[Work order] Below are lines of data; restate word for word those running from the line containing "Open the 工具 menu in menu bar" to the line containing "Given: Switch to the アップロード tab", inclusive, and no others.

Top of Data excerpts

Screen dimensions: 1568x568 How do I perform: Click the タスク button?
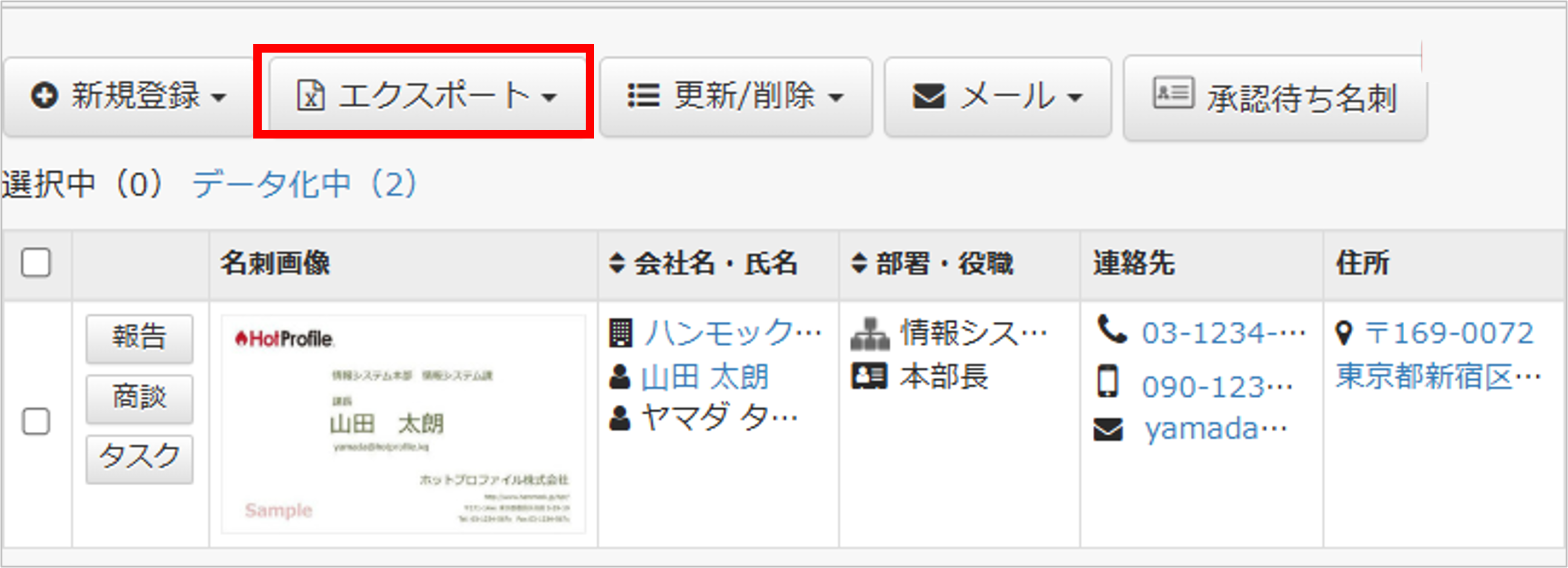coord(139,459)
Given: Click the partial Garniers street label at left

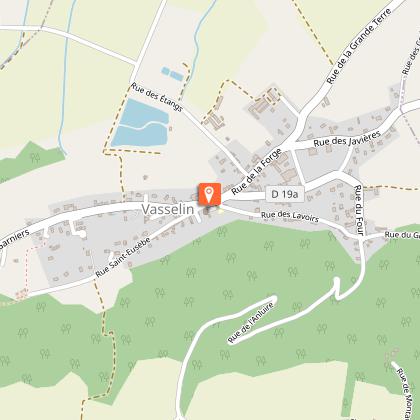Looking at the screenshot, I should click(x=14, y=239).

Bottom of Data excerpts
Top of Data excerpts

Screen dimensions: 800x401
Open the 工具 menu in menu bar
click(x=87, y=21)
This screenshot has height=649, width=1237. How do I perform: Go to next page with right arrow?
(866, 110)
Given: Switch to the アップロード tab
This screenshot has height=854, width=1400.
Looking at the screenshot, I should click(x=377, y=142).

Bottom of Data excerpts

[Final answer]
Open the 工具 menu in menu bar
click(x=87, y=21)
This screenshot has height=649, width=1237. How do I perform: Go to next page with right arrow?
(866, 110)
Given: Switch to the アップロード tab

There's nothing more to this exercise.